No. The number is yours for life and never changes. The confusion comes from an old non-resident certificate that used to carry a three-month validity. The number behind it is permanent. Now and then a bank or notary asks for a freshly printed certificate of the same number, which is a formality, not a new application.
How you get one
There are three routes:
- From your home country, at the Spanish consulate that covers where you live. You file form EX-15, show your passport, pay a small fee, and give a reason for needing it. A reservation or arras contract is reason enough. The number comes back to you by email.
- In Spain, at a national police or immigration office, with the same form and fee, booked through an appointment system.
- Through a representative. This is the route most of our buyers use. With a power of attorney, a lawyer or our team applies on your behalf, so you need neither an appointment nor a flight.
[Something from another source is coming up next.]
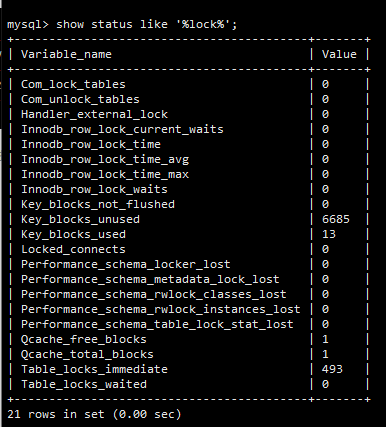Click the Innodb_row_lock_time_max variable
Screen dimensions: 386x427
click(105, 174)
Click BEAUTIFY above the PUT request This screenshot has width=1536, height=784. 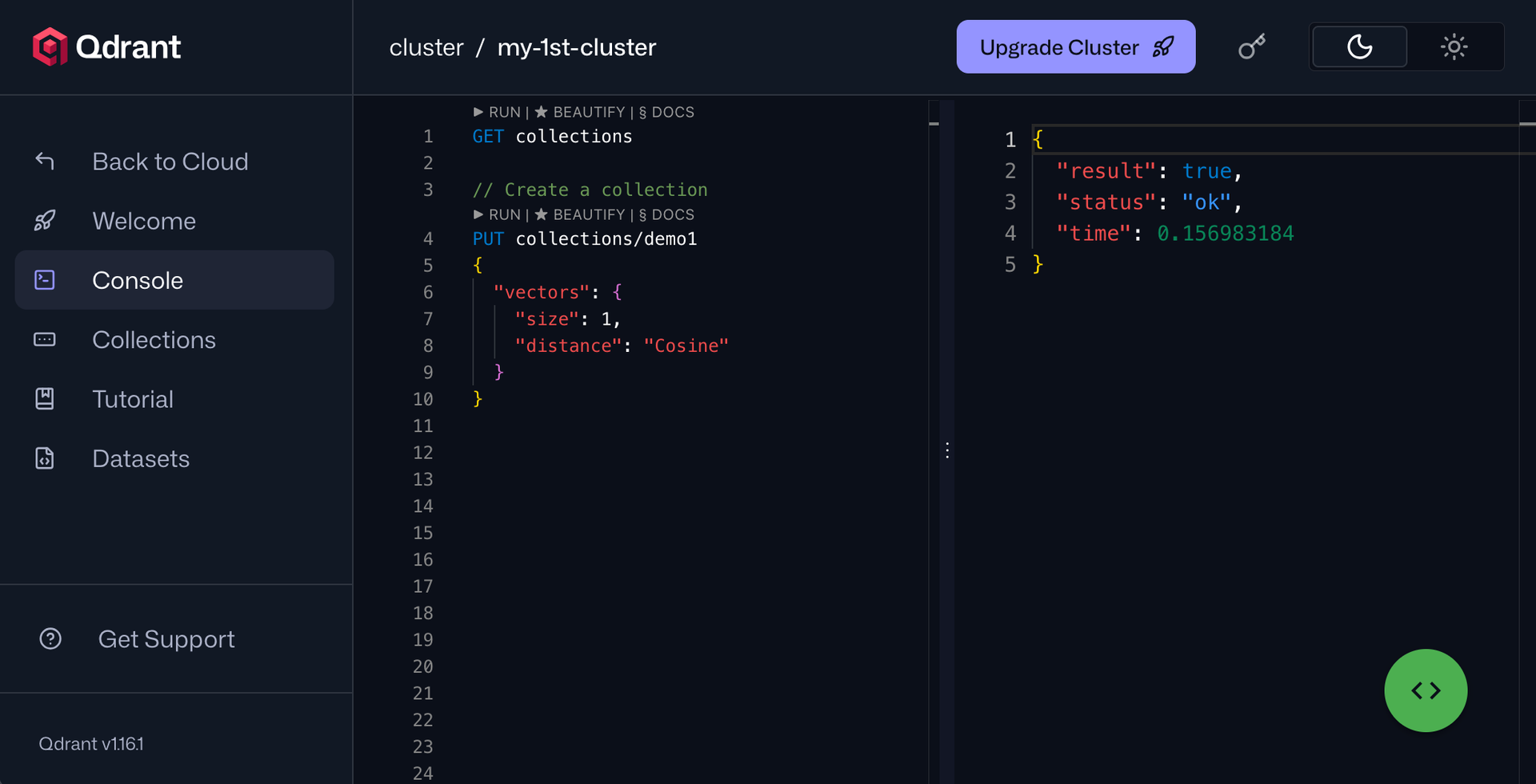pos(586,214)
The fee itself is small, under ten euros. The real bottleneck is appointments, which can be weeks out at a busy consulate, so the earlier it starts, the better.
When you need it
You need the NIE in hand before the notary, because the deed cannot be signed without it. In practice we start it as early as we can, around the time of the reservation, so it is never the thing standing between you and your completion date.
How we handle it
The NIE is one of the things we do in-house. Give us a power of attorney and we apply for you, chase the appointment, and have the number ready well before you need it. It is a small piece of paperwork, but nothing else in the purchase can happen until it is done, so we get it moving first.